#### EXTRACTED INFORMATION

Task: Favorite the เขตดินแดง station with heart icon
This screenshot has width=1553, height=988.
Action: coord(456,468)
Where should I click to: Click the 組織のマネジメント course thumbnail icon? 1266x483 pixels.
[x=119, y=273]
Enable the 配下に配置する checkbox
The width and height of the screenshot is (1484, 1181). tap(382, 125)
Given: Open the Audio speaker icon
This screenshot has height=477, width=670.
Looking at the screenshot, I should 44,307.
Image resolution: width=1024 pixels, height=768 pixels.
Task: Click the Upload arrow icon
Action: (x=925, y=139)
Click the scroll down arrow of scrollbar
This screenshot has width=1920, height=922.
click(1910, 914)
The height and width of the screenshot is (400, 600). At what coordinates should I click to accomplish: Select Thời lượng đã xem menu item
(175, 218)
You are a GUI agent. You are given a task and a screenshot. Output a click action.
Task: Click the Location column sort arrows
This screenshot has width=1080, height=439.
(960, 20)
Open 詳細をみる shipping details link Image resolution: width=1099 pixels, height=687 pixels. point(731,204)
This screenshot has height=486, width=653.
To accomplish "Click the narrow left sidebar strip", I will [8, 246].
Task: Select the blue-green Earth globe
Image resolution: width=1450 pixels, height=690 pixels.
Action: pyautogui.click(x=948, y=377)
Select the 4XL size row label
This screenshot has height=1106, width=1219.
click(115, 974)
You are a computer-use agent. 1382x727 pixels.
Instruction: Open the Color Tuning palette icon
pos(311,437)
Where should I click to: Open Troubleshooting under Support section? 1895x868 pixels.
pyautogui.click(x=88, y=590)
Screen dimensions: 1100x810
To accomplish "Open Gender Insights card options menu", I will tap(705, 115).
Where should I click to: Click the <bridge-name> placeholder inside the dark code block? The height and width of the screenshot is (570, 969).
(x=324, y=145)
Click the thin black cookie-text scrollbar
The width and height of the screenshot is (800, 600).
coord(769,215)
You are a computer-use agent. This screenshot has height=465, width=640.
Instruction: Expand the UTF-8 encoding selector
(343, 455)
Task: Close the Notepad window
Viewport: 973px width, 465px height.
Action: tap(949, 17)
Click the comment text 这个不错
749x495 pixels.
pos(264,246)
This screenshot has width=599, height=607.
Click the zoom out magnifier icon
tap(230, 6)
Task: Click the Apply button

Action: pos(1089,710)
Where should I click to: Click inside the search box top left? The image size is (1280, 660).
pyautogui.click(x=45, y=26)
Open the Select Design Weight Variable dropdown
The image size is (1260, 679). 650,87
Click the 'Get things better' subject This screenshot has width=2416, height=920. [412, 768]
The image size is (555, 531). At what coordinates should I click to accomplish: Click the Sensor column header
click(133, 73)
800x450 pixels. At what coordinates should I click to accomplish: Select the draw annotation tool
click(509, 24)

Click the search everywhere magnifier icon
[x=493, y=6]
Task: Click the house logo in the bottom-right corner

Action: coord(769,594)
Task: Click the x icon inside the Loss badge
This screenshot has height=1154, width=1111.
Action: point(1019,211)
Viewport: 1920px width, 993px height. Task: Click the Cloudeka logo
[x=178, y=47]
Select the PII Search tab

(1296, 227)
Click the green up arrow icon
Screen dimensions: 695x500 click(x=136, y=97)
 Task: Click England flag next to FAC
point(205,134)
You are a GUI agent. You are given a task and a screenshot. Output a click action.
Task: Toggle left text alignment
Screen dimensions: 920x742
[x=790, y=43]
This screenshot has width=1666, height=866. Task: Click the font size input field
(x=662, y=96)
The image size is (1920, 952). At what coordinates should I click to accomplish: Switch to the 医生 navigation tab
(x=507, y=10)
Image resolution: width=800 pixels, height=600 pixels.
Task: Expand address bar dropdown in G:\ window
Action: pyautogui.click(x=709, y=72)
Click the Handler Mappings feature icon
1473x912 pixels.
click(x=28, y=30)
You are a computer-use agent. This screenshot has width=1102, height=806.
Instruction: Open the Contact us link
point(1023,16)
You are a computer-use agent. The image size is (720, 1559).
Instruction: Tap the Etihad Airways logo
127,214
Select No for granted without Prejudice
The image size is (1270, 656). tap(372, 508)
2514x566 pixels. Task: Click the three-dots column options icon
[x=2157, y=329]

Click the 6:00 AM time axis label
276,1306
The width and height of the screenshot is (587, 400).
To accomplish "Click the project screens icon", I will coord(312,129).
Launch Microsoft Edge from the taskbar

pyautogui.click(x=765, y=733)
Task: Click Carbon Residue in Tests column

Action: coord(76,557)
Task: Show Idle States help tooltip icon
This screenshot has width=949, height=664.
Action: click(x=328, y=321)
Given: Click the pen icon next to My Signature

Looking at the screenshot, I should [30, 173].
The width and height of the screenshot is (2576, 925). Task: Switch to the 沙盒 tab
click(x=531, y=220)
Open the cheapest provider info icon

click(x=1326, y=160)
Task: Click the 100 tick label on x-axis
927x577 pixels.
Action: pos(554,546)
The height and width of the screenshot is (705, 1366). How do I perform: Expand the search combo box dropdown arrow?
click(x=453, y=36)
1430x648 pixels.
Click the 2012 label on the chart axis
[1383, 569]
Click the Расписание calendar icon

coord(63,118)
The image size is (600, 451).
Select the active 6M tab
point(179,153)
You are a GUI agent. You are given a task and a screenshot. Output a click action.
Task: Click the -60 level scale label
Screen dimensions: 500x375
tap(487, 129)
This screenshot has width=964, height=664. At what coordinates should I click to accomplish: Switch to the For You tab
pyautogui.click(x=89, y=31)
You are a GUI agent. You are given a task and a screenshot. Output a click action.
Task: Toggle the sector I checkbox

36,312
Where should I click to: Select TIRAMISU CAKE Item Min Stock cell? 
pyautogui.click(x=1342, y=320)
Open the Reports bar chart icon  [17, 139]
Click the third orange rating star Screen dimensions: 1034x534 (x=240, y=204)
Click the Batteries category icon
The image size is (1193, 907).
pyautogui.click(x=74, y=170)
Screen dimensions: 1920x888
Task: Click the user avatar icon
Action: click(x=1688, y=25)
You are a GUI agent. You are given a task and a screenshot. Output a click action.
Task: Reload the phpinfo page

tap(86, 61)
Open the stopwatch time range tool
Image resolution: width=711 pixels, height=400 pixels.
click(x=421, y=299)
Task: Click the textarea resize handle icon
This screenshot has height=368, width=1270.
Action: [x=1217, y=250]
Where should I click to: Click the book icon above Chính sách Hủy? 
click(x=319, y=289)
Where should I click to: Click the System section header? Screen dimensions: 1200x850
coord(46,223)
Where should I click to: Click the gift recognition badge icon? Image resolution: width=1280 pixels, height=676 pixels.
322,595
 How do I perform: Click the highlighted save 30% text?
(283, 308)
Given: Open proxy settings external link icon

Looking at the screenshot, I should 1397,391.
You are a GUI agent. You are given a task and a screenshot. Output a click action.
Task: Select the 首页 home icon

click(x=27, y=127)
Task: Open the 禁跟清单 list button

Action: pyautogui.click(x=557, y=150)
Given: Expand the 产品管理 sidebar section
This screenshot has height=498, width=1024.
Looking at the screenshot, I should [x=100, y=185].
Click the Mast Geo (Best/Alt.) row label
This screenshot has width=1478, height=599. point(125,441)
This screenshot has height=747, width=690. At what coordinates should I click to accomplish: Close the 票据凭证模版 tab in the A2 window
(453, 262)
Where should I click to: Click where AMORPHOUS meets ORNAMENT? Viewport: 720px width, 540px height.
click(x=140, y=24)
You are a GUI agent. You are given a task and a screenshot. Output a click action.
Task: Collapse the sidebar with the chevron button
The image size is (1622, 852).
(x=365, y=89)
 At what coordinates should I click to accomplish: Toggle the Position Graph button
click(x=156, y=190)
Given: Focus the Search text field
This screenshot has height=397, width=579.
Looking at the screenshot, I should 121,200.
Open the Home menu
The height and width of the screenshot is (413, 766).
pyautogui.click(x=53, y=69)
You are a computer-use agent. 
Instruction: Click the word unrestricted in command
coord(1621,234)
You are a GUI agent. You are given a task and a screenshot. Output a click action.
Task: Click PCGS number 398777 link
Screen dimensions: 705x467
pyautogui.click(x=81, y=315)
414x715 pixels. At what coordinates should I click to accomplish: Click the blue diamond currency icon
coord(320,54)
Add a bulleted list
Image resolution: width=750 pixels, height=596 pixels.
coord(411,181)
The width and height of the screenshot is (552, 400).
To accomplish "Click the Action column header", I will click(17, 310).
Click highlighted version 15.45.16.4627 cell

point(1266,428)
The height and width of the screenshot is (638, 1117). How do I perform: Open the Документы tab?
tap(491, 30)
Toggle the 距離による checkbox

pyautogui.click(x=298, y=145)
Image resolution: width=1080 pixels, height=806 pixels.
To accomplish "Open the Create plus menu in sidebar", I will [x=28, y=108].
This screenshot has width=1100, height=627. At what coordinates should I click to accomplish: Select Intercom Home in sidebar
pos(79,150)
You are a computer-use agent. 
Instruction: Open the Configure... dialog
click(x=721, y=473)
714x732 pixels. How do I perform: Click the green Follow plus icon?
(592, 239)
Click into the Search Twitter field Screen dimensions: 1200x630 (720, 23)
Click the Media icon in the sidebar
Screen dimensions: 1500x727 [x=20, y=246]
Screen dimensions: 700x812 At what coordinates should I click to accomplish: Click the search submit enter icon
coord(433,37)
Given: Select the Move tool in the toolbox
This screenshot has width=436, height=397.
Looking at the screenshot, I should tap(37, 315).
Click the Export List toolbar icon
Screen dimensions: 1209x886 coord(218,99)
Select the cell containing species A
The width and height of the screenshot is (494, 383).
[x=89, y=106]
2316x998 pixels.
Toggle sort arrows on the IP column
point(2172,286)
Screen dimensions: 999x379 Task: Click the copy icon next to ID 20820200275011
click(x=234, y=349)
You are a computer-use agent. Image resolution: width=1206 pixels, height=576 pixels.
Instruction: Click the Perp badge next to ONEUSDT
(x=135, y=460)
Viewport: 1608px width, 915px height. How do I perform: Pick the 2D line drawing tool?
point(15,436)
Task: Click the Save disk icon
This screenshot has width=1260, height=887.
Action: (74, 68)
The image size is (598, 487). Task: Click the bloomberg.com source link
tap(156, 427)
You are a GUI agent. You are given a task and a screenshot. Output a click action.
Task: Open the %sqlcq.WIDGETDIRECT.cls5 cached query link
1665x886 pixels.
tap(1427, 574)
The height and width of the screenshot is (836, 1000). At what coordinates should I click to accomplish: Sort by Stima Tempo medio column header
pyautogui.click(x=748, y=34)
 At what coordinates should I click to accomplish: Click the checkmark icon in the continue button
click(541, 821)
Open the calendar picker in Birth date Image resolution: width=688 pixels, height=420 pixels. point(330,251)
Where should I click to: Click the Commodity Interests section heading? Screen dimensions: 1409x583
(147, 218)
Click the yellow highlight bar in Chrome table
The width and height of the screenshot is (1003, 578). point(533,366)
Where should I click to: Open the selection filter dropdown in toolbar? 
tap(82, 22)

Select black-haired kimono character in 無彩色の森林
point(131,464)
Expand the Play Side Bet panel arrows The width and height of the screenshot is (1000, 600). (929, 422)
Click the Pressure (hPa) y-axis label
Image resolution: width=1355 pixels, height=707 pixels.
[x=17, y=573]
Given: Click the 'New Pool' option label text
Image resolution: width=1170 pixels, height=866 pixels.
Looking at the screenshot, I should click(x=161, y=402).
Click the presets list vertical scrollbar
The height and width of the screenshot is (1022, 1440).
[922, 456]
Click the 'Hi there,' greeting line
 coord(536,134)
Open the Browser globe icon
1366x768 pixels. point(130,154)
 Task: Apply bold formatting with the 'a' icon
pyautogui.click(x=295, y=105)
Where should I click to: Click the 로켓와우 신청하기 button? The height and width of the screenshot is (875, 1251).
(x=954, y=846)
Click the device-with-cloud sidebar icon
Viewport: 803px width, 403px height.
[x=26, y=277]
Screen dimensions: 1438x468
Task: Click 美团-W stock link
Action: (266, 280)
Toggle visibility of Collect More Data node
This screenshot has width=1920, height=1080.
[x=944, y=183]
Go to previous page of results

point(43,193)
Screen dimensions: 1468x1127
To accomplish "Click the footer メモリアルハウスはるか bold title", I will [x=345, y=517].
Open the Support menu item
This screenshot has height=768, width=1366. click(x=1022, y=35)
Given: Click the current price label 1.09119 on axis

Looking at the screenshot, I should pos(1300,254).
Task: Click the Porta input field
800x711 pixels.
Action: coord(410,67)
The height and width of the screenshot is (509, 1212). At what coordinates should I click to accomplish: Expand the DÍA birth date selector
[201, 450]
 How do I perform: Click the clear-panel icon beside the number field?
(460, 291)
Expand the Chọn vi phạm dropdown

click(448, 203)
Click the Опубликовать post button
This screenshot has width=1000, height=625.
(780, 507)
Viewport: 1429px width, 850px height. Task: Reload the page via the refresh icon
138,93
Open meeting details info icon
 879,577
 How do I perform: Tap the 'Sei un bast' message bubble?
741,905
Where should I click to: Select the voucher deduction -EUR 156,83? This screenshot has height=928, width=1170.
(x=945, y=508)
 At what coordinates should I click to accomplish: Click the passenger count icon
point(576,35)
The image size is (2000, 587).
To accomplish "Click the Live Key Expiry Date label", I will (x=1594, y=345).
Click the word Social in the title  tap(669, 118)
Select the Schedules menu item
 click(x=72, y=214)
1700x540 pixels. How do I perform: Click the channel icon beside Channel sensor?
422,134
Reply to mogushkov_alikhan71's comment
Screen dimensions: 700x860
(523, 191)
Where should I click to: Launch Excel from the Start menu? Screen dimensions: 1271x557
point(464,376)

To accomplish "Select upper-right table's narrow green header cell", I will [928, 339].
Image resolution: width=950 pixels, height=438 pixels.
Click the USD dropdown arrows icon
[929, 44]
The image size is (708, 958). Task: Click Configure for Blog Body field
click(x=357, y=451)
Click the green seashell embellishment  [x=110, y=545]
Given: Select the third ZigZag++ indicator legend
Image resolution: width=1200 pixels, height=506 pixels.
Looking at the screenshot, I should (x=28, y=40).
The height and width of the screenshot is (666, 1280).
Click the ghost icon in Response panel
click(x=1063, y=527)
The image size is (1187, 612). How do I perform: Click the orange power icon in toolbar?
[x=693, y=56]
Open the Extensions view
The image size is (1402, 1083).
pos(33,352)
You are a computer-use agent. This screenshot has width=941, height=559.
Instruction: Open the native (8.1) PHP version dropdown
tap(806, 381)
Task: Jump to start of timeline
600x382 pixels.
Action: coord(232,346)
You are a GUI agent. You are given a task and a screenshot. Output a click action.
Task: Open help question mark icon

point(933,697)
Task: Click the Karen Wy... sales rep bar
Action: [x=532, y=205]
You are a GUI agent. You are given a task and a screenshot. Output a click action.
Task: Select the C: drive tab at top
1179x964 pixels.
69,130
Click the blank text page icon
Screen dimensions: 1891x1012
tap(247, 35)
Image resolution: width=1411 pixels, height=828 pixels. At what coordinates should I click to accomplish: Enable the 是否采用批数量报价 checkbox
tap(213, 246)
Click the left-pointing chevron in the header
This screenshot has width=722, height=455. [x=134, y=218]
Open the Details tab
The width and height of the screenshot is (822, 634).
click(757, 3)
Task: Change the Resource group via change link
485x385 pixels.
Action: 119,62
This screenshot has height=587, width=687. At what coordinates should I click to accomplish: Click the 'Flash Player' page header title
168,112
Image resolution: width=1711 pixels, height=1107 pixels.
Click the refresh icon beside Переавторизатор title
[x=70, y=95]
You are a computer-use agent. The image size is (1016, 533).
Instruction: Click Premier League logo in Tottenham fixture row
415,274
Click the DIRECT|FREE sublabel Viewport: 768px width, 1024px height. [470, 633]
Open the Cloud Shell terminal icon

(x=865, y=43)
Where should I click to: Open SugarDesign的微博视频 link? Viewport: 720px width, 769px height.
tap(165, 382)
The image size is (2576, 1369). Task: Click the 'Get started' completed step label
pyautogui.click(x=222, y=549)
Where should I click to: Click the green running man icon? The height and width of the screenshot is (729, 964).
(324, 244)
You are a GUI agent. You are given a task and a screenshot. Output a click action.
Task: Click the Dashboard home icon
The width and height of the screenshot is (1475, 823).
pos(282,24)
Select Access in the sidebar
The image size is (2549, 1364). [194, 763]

########

■ **REQUIRED ACTION**
Wherever a line in the records contains the word "narrow", copy that line.

■ **SOLUTION FOR THIS TASK**
To accomplish "Click the narrow left sidebar strip", I will [8, 246].
To accomplish "Select upper-right table's narrow green header cell", I will [928, 339].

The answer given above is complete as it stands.